CourtU.S. Bankruptcy Court — District of Minnesota

Phillip W. Bohl, William J. Fisher, Gray, Plant, Mooty, Mooty & Bennett, Minneapolis, Minn., for plaintiff.

John J. Connelly, Lindquist & Vennum, Kathryn P. Seebart, Wagner, Johnston & Falconer, Ltd., Minneapolis, Minn., for defendants.

MEMORANDUM OF LAW

ROBERT J. KRESSEL, Chief Judge.

This proceeding came on for hearing on Steven D. Hanson's motion for remand pursuant to 28 U.S.C. § 1452(b). Phillip W. Bohl and William J. Fisher appeared for the Bank of New England, John J. Connelly appeared for Steven D. Hanson, and Kathryn P. Seebart, the trustee in the case of Hanson Industries, Inc., appeared in propria persona.1

The underlying dispute in this proceeding initially arose as part of a consolidated action in the Hennepin County District Court. On August 19, 1986, the Bank of New England commenced an action against Hanson Industries, Inc. and Steven D. Hanson to recover on a promissory note and foreclose on its security interest. On November 6, 1986, employees of Hanson Industries, Inc. started a second action in the same court against the same two defendants, as well as several other defendants. The employees action sought recovery of unpaid wages. Because the two cases were sufficiently related, the Hennepin County District Court consolidated them on January 16, 1987.

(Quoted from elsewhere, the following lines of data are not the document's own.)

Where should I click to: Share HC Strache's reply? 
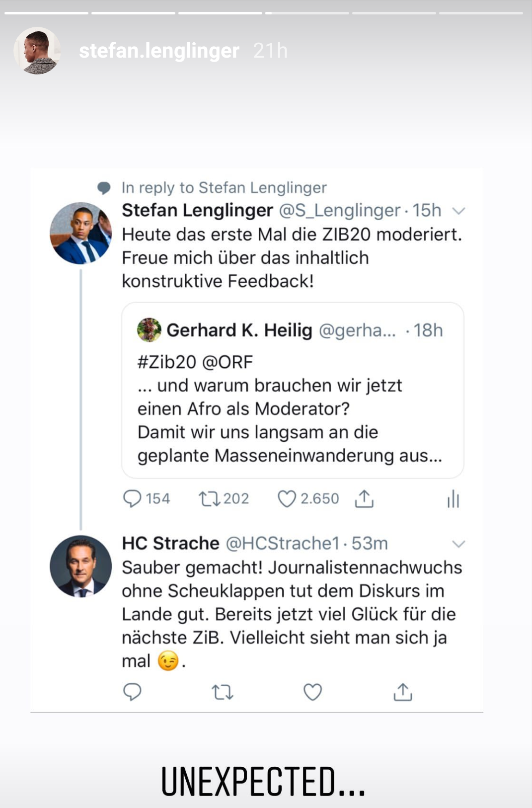click(403, 692)
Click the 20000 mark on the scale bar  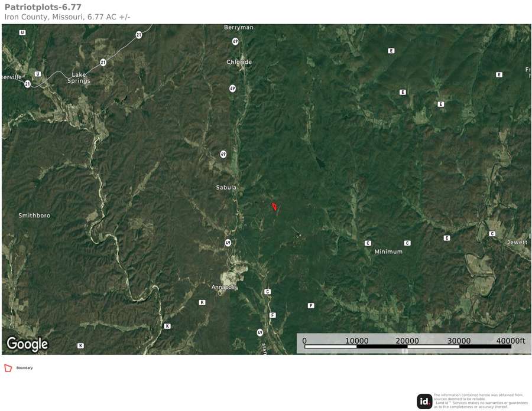407,341
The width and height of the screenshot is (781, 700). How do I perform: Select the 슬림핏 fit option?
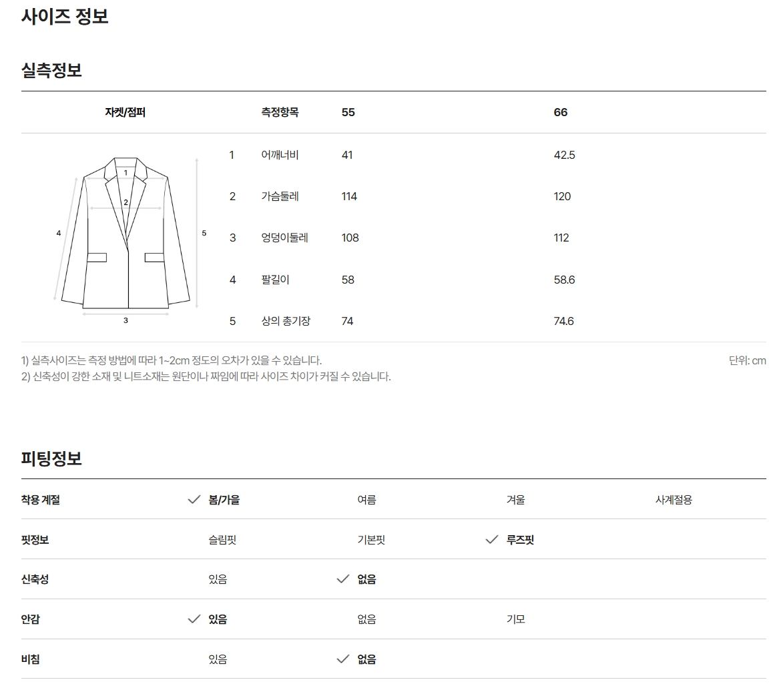coord(222,539)
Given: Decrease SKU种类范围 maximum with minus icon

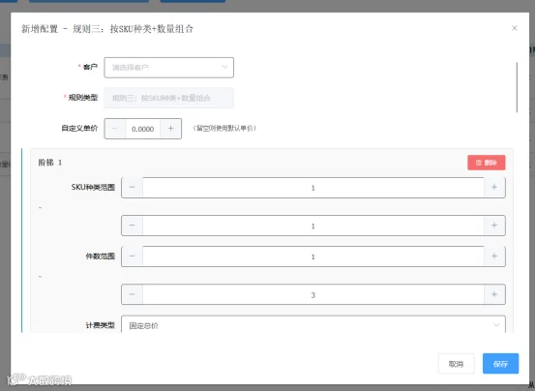Looking at the screenshot, I should (x=133, y=226).
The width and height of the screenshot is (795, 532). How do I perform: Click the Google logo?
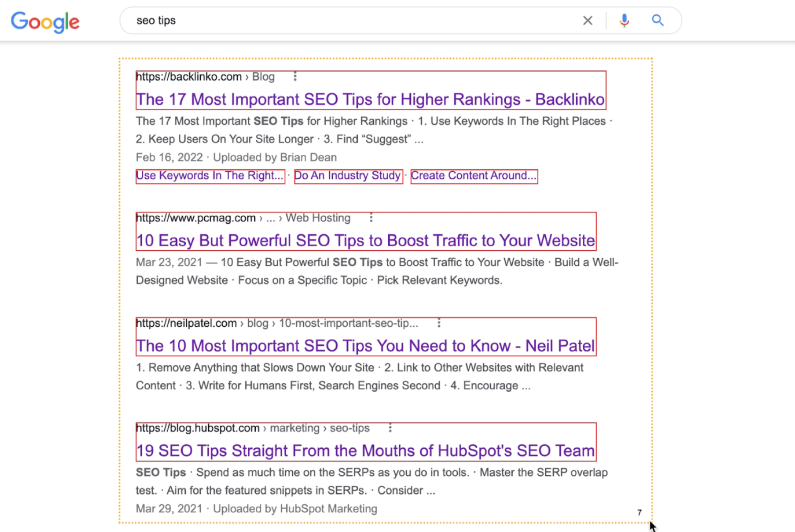(45, 22)
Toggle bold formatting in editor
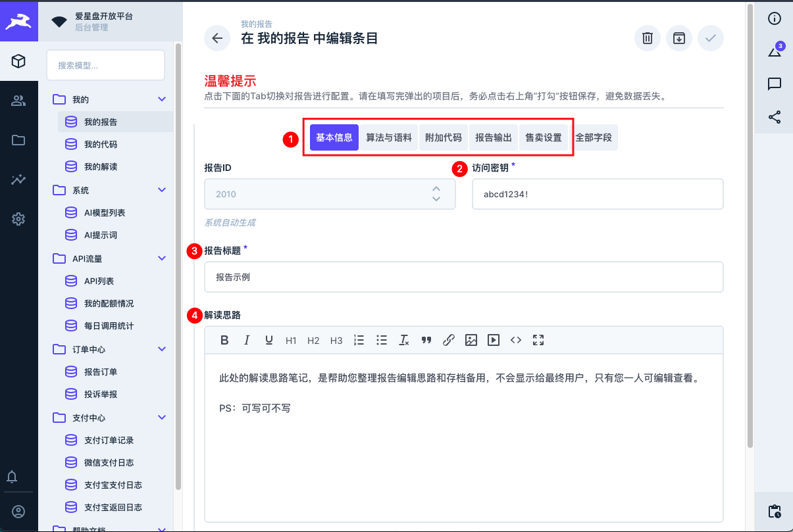 pyautogui.click(x=224, y=340)
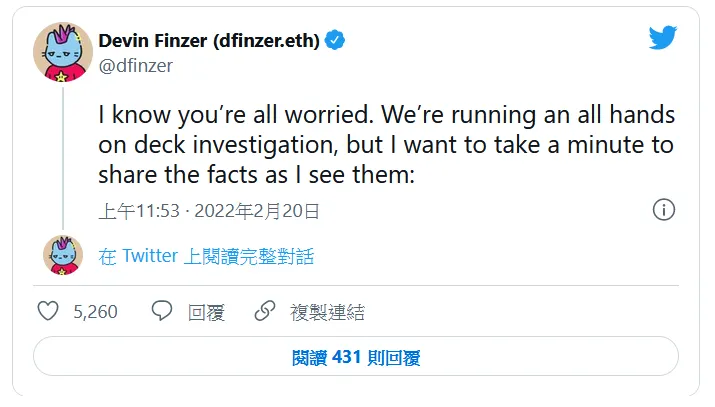
Task: Click the @dfinzer handle
Action: (135, 65)
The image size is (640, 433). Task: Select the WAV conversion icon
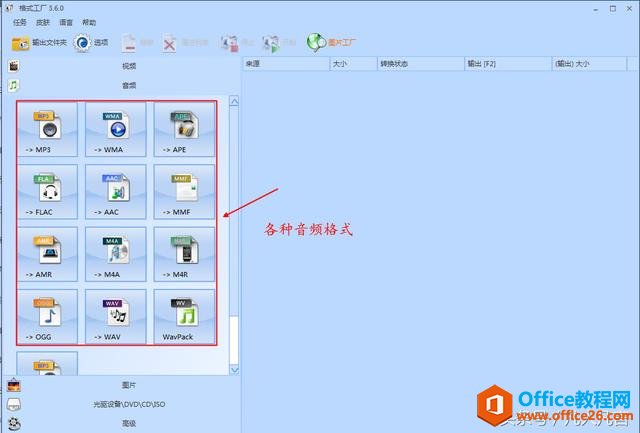116,316
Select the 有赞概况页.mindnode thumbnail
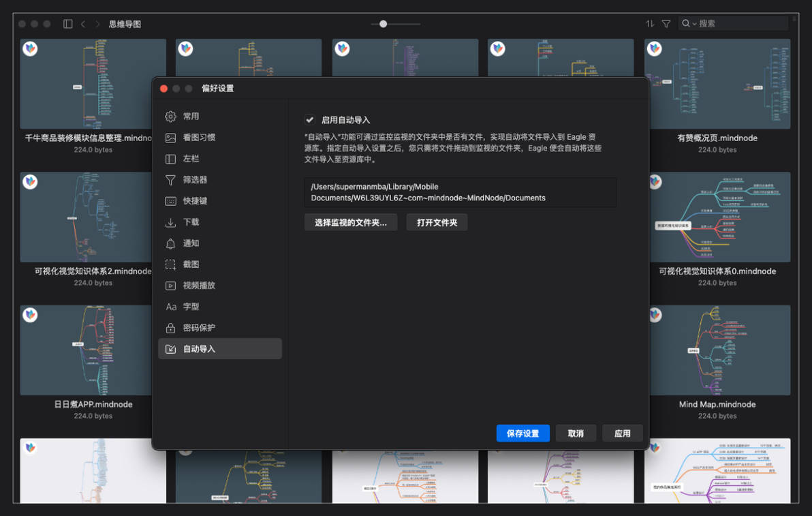The image size is (812, 516). [717, 84]
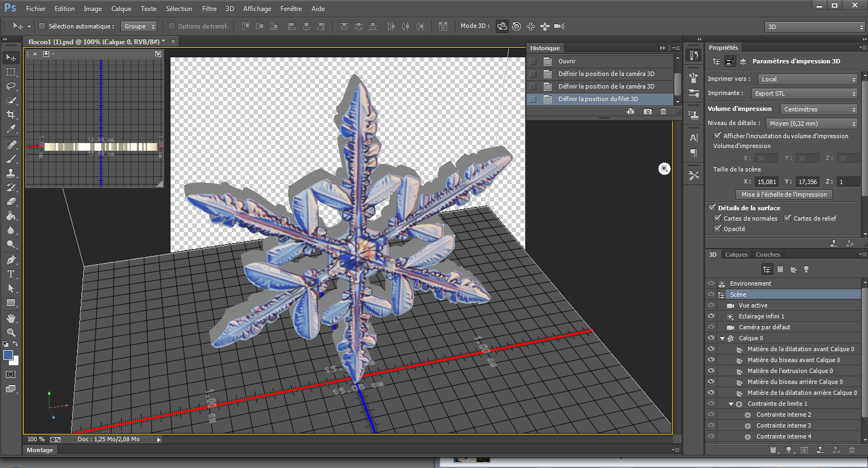Open the Niveau de détails dropdown

tap(812, 123)
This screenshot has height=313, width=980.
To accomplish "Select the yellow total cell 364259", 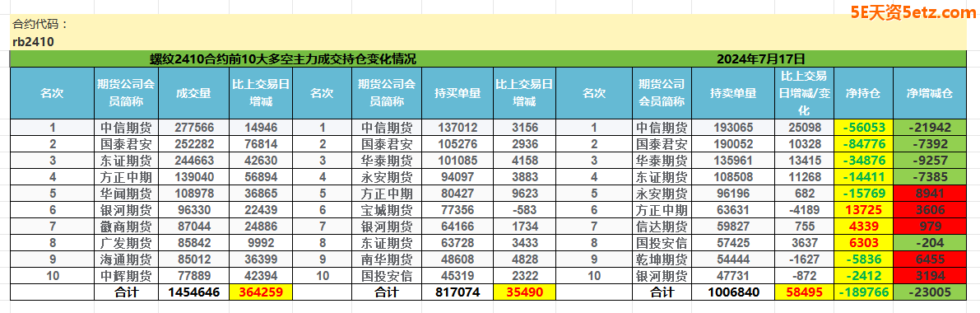I will click(x=261, y=292).
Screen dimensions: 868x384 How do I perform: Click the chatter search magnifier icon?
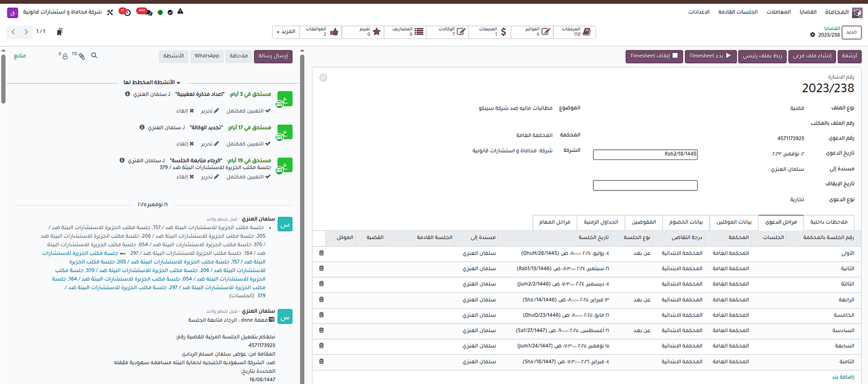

On May 1, 1987, various creditors, including the Bank of New England, filed an involuntary petition against Hanson Industries, Inc.2 Shortly thereafter, this proceeding was removed from the Hennepin County District Court by the bank. On November 20, 1987, Steven D. Hanson filed a motion to remand this proceeding to the Hennepin County District Court.

On January 20, 1988, I ordered that this case be remanded for three reasons. First, the parties cannot agree as to whether the entire consolidated action has been removed or just the Bank of New England's claim. Second, the employees' claim is clearly not a core proceeding and it is debateable as to whether the bank's claim is a core proceeding. Third, and perhaps most important, one or more of the parties may be entitled to a jury trial. Under the circumstances, remanding this proceeding to the Hennepin County District Court is appropriate.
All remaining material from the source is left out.